§ **RECORDS FOR THE EXERCISE**

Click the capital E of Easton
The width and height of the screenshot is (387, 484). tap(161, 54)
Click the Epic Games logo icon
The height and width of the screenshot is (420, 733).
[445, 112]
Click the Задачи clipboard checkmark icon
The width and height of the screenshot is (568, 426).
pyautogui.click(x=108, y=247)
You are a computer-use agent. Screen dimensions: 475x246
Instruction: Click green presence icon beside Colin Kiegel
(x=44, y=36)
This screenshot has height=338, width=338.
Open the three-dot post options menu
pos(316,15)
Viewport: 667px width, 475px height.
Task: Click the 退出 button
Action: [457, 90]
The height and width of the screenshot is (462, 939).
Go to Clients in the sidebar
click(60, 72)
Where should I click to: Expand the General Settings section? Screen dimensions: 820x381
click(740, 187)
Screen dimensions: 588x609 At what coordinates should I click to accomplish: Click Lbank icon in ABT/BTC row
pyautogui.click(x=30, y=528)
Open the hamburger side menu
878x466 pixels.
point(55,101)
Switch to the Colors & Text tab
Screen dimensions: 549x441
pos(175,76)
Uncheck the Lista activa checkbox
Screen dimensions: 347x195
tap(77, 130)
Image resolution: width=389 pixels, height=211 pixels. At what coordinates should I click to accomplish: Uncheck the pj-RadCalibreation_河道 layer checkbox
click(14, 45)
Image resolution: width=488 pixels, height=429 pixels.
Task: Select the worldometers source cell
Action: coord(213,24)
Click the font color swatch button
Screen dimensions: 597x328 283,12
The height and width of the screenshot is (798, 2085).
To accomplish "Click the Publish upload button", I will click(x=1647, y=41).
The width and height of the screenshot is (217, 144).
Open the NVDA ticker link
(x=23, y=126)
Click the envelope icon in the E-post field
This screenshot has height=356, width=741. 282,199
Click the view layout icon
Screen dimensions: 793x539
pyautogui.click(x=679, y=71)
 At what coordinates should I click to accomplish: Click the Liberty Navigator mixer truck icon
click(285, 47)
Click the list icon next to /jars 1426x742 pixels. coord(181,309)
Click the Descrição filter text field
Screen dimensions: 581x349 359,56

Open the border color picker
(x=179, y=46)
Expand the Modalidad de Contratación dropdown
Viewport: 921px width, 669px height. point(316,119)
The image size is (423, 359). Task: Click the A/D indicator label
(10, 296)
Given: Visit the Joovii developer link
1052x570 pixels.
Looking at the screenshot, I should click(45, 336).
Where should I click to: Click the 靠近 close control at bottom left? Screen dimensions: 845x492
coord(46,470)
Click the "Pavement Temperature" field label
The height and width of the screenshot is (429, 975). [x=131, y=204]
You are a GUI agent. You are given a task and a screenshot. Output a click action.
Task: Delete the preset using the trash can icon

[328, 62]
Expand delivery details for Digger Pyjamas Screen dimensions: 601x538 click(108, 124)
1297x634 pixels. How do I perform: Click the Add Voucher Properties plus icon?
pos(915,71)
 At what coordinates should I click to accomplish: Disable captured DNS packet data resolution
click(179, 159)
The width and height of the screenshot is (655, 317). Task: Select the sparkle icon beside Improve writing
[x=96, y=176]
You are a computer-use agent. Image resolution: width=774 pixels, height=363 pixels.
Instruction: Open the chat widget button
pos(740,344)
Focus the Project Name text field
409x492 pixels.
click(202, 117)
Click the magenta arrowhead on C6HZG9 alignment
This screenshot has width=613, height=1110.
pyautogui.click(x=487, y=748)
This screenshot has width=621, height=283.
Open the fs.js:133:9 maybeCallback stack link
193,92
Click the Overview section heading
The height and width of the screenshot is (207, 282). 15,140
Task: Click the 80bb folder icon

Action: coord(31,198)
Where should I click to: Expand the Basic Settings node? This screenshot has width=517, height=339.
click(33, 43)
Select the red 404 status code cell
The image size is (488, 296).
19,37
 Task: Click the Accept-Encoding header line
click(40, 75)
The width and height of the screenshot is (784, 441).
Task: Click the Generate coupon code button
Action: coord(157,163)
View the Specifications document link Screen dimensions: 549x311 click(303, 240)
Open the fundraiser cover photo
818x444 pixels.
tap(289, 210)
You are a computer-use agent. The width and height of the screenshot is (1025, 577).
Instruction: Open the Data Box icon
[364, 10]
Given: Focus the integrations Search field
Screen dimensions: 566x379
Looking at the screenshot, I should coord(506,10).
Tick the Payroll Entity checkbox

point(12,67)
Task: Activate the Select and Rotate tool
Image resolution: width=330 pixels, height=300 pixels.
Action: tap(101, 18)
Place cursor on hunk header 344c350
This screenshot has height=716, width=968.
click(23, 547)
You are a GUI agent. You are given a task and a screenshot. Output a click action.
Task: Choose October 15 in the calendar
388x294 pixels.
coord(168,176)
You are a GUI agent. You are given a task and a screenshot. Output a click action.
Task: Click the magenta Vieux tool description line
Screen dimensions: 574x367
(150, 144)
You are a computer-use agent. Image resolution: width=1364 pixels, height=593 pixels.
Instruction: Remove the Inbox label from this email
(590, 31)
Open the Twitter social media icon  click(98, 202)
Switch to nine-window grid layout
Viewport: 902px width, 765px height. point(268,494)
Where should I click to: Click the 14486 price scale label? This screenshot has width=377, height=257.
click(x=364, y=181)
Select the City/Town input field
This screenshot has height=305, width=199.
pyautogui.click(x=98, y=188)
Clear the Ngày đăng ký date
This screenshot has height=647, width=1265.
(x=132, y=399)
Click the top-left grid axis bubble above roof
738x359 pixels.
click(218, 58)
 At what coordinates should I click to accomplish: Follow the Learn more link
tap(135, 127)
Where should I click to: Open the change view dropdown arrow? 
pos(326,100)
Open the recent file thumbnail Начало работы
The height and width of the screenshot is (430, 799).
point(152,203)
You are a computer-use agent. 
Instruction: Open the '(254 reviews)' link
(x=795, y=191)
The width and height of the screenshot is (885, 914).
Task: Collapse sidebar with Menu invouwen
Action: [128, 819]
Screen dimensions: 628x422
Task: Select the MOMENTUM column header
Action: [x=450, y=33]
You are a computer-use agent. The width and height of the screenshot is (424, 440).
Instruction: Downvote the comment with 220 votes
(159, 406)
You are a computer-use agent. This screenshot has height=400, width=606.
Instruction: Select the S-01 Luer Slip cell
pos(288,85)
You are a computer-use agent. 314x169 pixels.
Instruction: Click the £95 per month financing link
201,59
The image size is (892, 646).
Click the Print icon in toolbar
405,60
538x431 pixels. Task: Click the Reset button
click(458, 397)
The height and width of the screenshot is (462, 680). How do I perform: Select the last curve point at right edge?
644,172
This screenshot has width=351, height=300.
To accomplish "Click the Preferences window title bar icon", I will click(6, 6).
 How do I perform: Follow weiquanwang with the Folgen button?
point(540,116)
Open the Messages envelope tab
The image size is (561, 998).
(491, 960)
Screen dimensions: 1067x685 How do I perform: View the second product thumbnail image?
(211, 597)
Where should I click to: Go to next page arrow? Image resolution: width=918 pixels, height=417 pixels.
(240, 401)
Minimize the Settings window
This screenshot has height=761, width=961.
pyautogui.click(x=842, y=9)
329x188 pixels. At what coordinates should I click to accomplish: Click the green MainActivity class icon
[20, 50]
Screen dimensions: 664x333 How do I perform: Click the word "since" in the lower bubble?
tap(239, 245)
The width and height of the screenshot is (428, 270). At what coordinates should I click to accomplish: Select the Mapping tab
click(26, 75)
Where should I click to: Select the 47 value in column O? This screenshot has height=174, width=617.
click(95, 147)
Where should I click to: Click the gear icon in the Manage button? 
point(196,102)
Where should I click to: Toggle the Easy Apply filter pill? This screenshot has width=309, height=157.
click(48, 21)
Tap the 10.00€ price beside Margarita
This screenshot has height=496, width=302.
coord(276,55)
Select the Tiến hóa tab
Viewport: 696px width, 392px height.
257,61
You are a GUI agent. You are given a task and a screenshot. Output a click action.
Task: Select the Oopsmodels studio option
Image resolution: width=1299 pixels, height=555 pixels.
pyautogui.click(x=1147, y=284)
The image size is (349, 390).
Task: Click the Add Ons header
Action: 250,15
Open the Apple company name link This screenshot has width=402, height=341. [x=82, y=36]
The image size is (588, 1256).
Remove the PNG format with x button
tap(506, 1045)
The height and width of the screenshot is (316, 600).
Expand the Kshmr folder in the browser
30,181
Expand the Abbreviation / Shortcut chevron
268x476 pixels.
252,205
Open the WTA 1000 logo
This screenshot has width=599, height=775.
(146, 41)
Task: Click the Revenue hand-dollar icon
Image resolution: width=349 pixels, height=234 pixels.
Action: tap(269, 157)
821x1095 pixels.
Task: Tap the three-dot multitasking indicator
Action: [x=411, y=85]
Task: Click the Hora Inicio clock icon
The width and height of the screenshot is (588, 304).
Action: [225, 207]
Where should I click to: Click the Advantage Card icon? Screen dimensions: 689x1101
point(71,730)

§ **ASSIGNMENT**
Work out the number of lines above that include the string "will" and write only that number.

§ **EXPECTED ANSWER**
2